The female characters personify certain aspects of the cultural expectations and practicalities that frame the plot of the book. Take, for instance, Santiago’s mother, Plácida Linero: a strong and loving woman whose moral conviction remains unwavering despite the moral looseness of her husband and son. She married Ibrahim Nasar out of duty and practicality, rather than love, and upheld the morality of their household in spite of her husband’s love for guns, infidelity, and hedonism. She turns a blind eye to these same characteristics that have now manifested in her son. She lets this deviance pass while fretting endlessly about the potential trouble it entails. She is a dutiful wife (now a widow) and mother, as was expected of household matriarchs during this time and place.

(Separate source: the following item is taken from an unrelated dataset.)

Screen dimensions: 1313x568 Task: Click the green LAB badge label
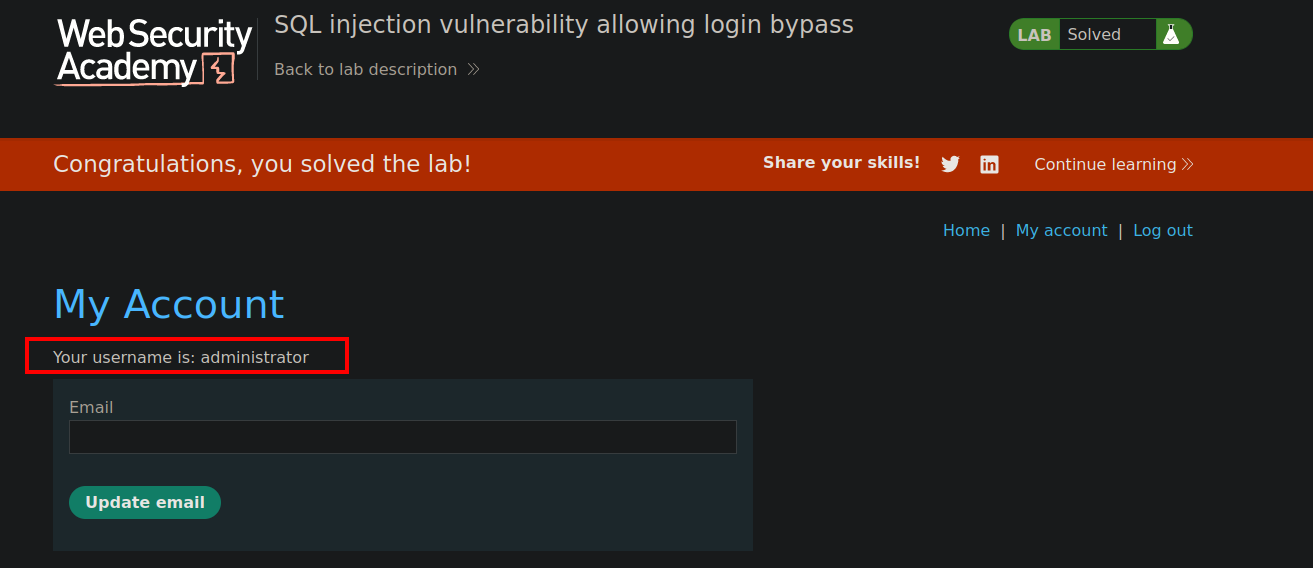tap(1034, 34)
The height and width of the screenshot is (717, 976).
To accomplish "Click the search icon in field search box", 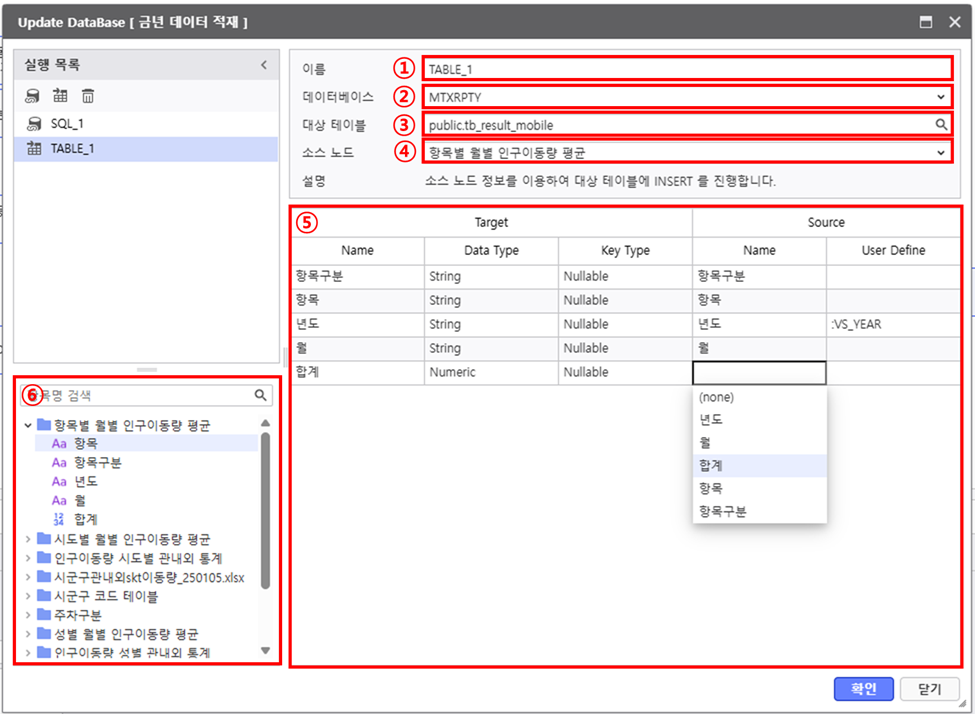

Similarly, Purisima Del Carmen, the mother of Angela Vicario and the Vicario brothers, is rigid and strict, and follows her moral code without hesitation. She beats her daughter senselessly upon discovering that Angela has lost her virginity.

Both Purisima and Plácida represent a society that expects upright behavior from its women in particular. While the men of the village live with shameless indulgence, in sin and sexual deviance, the women are the pillars of moral code the society is built upon. These same pillars indicate why Angela’s deflowering is considered worthy of murder.

While Angela’s sexual encounter is eventually uncovered, and she is greatly punished, Pablo Vicario’s fiancée, Prudencia Cotes, insists that her fiancé avenge his sister and uphold the honor of their family. Angela’s transgression occurs when she is young and unwed, while Prudencia’s determination comes at a time that she is close to entering marriage herself. This suggests that women enter a stage of moral standing in conjunction with marriage or coming of age.

Ultimately, the men in Chronicle of a Death Foretold live largely unburdened by the values of Roman Catholic expectations, while the women stand as representations of how these values shape life and community in this town. It is the friction between these two lifestyles—one of indulgence, excess, and sin, and one of prudence, responsibility, and morality—that create the setting in which this tale can unfold.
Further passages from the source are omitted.